* _The records_:
+-------+
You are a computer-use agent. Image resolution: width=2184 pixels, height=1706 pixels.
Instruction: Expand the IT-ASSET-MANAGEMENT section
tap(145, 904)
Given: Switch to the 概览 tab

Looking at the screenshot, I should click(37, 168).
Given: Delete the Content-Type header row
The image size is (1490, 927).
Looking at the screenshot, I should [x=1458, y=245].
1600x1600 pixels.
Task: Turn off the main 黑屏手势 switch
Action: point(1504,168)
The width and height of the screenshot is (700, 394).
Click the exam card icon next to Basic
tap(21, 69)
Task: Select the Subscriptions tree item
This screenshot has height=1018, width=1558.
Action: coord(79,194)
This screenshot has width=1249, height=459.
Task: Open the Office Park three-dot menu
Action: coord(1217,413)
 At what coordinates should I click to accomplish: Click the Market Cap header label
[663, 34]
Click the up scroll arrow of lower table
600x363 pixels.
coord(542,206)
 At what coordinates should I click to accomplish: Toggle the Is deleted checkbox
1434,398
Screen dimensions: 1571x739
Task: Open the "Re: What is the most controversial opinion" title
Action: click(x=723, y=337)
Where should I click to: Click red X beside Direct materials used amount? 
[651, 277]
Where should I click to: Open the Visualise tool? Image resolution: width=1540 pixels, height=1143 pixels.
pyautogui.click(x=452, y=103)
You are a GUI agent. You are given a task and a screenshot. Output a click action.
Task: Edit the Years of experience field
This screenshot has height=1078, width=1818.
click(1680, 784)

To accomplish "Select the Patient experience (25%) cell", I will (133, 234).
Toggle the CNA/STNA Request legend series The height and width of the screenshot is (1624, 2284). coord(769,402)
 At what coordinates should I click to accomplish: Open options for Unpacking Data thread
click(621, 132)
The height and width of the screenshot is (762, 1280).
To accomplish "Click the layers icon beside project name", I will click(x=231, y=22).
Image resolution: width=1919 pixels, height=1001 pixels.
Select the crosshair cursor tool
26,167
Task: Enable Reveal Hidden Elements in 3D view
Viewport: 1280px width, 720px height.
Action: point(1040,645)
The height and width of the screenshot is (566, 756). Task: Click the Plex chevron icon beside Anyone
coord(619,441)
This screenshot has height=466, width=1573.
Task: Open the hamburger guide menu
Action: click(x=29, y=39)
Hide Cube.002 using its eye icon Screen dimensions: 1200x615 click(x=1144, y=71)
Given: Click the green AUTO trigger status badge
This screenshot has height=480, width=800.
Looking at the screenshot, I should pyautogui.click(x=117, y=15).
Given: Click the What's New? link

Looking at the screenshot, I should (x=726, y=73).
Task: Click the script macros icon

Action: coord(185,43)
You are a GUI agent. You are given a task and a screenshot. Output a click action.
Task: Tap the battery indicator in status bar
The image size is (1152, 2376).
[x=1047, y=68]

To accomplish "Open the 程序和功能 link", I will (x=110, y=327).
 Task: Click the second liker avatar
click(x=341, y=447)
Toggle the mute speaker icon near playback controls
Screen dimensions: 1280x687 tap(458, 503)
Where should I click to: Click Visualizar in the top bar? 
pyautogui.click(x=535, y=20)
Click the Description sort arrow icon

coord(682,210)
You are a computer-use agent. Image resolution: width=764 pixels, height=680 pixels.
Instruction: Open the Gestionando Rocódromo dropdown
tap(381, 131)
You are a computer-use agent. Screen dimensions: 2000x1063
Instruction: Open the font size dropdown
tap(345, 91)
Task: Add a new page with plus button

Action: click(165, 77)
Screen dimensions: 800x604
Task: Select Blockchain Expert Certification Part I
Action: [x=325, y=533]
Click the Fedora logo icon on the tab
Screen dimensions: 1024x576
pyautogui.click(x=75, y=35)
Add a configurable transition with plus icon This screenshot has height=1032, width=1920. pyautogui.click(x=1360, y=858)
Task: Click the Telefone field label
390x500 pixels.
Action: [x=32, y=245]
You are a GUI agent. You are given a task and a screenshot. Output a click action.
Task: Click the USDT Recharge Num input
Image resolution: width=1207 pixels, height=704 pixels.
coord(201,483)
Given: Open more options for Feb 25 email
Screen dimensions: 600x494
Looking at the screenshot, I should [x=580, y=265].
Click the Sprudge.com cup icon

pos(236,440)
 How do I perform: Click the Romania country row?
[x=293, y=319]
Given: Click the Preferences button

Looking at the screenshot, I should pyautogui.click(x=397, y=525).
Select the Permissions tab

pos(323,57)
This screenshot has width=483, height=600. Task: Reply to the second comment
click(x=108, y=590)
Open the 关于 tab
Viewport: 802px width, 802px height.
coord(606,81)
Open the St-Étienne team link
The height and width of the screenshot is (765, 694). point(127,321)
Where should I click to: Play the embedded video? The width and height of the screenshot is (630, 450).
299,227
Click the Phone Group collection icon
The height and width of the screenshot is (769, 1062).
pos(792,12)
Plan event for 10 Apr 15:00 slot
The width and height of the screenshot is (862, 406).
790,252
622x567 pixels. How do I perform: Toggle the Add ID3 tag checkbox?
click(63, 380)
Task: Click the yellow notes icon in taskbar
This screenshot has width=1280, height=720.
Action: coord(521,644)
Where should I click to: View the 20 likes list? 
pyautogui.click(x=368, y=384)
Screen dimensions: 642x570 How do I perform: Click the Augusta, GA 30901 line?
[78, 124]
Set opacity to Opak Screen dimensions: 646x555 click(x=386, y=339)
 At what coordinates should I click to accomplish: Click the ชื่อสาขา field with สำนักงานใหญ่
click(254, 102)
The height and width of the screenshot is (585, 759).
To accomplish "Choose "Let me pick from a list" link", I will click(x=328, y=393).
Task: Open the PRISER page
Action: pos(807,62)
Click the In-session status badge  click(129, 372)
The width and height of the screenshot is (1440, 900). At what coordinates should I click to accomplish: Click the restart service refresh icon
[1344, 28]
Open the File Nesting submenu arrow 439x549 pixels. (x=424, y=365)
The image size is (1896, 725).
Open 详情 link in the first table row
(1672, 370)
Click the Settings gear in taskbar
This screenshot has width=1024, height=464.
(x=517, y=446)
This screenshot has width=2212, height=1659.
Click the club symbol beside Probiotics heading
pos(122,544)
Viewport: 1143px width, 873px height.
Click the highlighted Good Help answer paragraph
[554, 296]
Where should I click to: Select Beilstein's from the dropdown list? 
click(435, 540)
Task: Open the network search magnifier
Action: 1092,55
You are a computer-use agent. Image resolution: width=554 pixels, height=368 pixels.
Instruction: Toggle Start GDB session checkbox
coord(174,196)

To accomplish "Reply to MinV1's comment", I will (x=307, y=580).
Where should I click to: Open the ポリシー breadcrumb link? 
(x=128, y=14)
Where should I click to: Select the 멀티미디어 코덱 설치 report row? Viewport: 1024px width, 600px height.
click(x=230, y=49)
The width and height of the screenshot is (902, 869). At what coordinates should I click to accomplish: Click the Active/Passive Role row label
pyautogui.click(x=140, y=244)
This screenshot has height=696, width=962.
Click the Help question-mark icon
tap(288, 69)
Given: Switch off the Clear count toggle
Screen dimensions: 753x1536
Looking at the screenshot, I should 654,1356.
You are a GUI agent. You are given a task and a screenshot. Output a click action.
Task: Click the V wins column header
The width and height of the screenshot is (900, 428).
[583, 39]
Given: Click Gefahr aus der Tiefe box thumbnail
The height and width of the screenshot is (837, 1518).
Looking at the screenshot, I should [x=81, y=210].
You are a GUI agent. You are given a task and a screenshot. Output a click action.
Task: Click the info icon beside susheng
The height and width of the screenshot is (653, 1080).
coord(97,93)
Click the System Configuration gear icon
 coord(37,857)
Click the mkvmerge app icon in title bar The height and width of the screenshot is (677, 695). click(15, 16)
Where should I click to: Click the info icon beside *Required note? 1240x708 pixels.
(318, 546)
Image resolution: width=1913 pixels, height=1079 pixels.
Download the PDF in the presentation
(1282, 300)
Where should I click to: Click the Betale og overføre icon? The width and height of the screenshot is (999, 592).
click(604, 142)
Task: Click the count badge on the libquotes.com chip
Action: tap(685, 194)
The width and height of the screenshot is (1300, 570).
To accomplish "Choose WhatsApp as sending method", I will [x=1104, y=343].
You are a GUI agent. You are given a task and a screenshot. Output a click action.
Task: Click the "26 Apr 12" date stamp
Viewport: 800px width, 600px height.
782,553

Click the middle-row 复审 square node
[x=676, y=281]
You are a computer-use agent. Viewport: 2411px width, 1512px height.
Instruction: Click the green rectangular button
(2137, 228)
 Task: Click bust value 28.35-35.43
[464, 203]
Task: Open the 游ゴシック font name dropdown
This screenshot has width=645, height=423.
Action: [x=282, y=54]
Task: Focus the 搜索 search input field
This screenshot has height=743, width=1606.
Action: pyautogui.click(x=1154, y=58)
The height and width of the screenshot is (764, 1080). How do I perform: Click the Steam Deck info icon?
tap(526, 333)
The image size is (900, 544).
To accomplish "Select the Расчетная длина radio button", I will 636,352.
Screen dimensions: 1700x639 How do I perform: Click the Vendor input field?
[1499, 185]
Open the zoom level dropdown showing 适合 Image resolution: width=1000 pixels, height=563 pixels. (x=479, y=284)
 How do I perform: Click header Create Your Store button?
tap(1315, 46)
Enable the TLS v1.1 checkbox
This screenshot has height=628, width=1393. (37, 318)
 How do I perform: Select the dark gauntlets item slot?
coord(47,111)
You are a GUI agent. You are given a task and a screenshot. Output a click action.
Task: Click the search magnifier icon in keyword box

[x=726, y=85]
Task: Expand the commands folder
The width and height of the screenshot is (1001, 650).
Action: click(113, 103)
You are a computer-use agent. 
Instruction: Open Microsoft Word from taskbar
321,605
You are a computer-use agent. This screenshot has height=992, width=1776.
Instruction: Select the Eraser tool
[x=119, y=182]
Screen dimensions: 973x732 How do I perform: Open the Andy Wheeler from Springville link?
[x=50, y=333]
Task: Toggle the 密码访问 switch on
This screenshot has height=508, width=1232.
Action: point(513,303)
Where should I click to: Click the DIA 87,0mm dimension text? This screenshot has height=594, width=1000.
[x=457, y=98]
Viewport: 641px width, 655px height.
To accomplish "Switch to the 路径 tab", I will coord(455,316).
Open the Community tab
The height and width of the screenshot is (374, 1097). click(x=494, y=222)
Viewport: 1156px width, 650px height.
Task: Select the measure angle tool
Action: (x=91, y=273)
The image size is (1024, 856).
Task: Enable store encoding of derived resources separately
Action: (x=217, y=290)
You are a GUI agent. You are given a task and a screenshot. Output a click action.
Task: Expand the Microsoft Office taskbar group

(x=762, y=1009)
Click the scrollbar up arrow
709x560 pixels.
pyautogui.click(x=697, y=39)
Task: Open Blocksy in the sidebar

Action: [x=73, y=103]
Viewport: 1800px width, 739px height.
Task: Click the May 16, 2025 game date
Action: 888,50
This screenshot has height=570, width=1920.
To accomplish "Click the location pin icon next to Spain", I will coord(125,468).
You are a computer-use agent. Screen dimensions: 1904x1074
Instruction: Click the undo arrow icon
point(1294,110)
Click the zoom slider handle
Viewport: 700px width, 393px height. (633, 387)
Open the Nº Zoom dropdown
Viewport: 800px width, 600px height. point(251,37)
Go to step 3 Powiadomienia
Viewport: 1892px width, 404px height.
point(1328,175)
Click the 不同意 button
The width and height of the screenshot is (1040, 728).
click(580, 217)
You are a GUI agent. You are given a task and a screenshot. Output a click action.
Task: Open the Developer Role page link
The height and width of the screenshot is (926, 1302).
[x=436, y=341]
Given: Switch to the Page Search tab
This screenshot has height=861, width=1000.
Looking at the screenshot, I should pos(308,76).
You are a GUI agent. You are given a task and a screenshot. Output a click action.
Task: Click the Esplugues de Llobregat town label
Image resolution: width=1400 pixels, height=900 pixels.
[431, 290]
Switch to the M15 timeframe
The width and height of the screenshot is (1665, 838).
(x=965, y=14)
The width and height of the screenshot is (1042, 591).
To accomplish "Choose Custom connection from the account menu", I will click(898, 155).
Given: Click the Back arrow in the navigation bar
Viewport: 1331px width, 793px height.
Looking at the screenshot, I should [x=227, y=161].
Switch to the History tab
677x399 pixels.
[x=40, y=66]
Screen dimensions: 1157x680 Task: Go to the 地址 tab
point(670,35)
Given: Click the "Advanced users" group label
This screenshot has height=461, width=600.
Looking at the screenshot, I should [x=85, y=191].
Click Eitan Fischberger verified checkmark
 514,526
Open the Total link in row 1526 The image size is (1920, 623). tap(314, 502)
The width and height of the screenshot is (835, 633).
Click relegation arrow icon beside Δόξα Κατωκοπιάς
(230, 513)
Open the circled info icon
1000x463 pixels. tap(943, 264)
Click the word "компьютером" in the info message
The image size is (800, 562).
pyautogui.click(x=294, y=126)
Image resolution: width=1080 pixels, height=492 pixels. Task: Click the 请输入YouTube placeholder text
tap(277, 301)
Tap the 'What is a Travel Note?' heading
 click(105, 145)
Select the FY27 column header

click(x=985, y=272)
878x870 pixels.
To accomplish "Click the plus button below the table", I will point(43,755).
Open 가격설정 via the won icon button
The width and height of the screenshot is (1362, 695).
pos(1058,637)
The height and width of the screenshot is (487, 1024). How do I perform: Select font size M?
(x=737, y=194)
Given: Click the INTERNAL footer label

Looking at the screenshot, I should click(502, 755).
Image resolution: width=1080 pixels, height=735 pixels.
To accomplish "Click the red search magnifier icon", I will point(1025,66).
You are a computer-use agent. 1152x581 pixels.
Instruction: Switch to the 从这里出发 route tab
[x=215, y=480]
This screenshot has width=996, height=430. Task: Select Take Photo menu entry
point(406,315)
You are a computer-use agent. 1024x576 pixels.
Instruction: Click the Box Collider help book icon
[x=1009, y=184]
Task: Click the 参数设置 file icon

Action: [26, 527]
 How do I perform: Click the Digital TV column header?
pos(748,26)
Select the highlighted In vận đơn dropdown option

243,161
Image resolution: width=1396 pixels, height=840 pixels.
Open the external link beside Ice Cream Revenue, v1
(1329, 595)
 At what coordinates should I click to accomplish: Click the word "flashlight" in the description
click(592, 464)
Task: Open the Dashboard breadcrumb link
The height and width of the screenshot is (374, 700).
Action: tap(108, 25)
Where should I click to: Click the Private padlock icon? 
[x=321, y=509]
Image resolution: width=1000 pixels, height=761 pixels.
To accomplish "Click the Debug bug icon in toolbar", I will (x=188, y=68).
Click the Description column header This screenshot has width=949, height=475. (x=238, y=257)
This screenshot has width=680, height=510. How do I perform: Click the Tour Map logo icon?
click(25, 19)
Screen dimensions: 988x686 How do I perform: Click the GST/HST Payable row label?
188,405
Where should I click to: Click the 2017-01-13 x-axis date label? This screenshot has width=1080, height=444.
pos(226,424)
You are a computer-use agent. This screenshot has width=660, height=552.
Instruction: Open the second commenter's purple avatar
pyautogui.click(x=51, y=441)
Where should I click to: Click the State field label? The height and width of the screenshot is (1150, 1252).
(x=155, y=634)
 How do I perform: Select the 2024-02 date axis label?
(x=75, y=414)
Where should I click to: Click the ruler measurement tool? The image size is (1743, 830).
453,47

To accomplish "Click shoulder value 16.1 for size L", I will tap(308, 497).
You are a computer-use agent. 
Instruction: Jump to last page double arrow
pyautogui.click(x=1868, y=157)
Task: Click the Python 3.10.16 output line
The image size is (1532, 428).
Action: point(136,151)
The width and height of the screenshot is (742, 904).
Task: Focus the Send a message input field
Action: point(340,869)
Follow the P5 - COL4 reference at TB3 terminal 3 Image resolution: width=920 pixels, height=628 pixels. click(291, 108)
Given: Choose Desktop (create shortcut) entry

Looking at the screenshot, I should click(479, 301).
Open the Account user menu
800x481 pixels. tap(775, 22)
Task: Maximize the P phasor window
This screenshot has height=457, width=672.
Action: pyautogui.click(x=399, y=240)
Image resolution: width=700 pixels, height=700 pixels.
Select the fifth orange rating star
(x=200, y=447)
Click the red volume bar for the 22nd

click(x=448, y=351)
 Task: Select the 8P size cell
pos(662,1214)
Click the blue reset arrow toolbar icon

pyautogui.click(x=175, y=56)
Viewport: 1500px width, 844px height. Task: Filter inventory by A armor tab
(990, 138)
+-------+
* _Instructions for the task_: What lines in the listing above hold the string "status"? List them.

* _Response to the task_:
Given: Click the green AUTO trigger status badge
Task: Tap the battery indicator in status bar
Click the In-session status badge  click(129, 372)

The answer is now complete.